[Dataset records — start]

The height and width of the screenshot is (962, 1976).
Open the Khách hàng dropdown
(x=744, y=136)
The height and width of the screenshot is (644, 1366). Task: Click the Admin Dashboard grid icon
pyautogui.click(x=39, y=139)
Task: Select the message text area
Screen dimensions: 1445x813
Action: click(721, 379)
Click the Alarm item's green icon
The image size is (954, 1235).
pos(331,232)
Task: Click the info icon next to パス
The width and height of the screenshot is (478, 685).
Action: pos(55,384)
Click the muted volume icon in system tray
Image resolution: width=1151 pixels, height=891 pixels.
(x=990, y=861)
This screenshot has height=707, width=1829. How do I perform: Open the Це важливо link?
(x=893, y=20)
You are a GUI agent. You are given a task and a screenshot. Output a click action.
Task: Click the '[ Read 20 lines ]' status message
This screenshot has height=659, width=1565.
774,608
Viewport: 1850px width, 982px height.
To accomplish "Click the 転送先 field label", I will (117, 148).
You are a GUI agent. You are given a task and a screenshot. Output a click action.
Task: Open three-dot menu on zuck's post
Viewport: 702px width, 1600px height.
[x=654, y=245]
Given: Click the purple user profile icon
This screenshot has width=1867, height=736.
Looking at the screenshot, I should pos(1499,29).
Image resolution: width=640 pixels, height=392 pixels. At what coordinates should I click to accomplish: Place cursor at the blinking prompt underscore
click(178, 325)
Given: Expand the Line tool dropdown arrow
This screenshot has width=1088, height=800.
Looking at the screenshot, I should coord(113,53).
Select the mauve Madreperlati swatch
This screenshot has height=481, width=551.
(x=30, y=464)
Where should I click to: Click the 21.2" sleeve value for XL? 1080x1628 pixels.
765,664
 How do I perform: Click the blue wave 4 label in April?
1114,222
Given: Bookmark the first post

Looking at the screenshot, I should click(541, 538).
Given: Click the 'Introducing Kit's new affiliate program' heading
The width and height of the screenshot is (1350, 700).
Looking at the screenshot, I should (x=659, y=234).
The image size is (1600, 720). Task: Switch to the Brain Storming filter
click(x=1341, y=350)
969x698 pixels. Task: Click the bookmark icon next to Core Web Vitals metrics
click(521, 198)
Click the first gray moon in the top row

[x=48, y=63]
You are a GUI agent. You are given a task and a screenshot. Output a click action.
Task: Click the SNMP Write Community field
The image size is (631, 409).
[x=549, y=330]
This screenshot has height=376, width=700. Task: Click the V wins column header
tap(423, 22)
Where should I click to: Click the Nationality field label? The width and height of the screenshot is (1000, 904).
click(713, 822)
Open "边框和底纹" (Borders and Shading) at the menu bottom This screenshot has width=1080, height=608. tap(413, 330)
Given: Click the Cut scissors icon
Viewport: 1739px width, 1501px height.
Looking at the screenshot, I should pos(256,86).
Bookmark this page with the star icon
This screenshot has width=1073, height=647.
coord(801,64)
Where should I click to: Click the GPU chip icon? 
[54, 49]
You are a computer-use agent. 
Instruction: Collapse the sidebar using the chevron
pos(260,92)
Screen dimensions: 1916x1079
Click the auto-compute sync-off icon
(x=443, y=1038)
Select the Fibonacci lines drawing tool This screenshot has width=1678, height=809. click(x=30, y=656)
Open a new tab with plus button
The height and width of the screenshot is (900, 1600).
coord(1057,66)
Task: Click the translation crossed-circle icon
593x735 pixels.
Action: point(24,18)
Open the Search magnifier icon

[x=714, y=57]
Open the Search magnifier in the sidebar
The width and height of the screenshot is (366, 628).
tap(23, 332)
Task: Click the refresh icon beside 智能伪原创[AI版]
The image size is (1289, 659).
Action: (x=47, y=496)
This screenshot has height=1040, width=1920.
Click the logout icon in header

[Dataset records — finish]

Instructions to follow → The full material has to be written out again exactly as shown.

Solution for this exercise →
The height and width of the screenshot is (962, 1976).
Open the Khách hàng dropdown
(x=744, y=136)
The height and width of the screenshot is (644, 1366). Task: Click the Admin Dashboard grid icon
pyautogui.click(x=39, y=139)
Task: Select the message text area
Screen dimensions: 1445x813
Action: click(721, 379)
Click the Alarm item's green icon
The image size is (954, 1235).
pos(331,232)
Task: Click the info icon next to パス
The width and height of the screenshot is (478, 685).
Action: pos(55,384)
Click the muted volume icon in system tray
Image resolution: width=1151 pixels, height=891 pixels.
(x=990, y=861)
This screenshot has height=707, width=1829. How do I perform: Open the Це важливо link?
(x=893, y=20)
You are a GUI agent. You are given a task and a screenshot. Output a click action.
Task: Click the '[ Read 20 lines ]' status message
This screenshot has height=659, width=1565.
774,608
Viewport: 1850px width, 982px height.
To accomplish "Click the 転送先 field label", I will (117, 148).
You are a GUI agent. You are given a task and a screenshot. Output a click action.
Task: Open three-dot menu on zuck's post
Viewport: 702px width, 1600px height.
[x=654, y=245]
Given: Click the purple user profile icon
This screenshot has width=1867, height=736.
Looking at the screenshot, I should pos(1499,29).
Image resolution: width=640 pixels, height=392 pixels. At what coordinates should I click to accomplish: Place cursor at the blinking prompt underscore
click(178, 325)
Given: Expand the Line tool dropdown arrow
This screenshot has width=1088, height=800.
Looking at the screenshot, I should coord(113,53).
Select the mauve Madreperlati swatch
This screenshot has height=481, width=551.
(x=30, y=464)
Where should I click to: Click the 21.2" sleeve value for XL? 1080x1628 pixels.
765,664
 How do I perform: Click the blue wave 4 label in April?
1114,222
Given: Bookmark the first post

Looking at the screenshot, I should click(541, 538).
Given: Click the 'Introducing Kit's new affiliate program' heading
The width and height of the screenshot is (1350, 700).
Looking at the screenshot, I should (x=659, y=234).
The image size is (1600, 720). Task: Switch to the Brain Storming filter
click(x=1341, y=350)
969x698 pixels. Task: Click the bookmark icon next to Core Web Vitals metrics
click(521, 198)
Click the first gray moon in the top row

[x=48, y=63]
You are a GUI agent. You are given a task and a screenshot. Output a click action.
Task: Click the SNMP Write Community field
The image size is (631, 409).
[x=549, y=330]
This screenshot has height=376, width=700. Task: Click the V wins column header
tap(423, 22)
Where should I click to: Click the Nationality field label? The width and height of the screenshot is (1000, 904).
click(713, 822)
Open "边框和底纹" (Borders and Shading) at the menu bottom This screenshot has width=1080, height=608. tap(413, 330)
Given: Click the Cut scissors icon
Viewport: 1739px width, 1501px height.
Looking at the screenshot, I should pos(256,86).
Bookmark this page with the star icon
This screenshot has width=1073, height=647.
coord(801,64)
Where should I click to: Click the GPU chip icon? 
[54, 49]
You are a computer-use agent. 
Instruction: Collapse the sidebar using the chevron
pos(260,92)
Screen dimensions: 1916x1079
Click the auto-compute sync-off icon
(x=443, y=1038)
Select the Fibonacci lines drawing tool This screenshot has width=1678, height=809. click(x=30, y=656)
Open a new tab with plus button
The height and width of the screenshot is (900, 1600).
coord(1057,66)
Task: Click the translation crossed-circle icon
593x735 pixels.
Action: point(24,18)
Open the Search magnifier icon

[x=714, y=57]
Open the Search magnifier in the sidebar
The width and height of the screenshot is (366, 628).
tap(23, 332)
Task: Click the refresh icon beside 智能伪原创[AI版]
The image size is (1289, 659).
Action: (x=47, y=496)
This screenshot has height=1040, width=1920.
Click the logout icon in header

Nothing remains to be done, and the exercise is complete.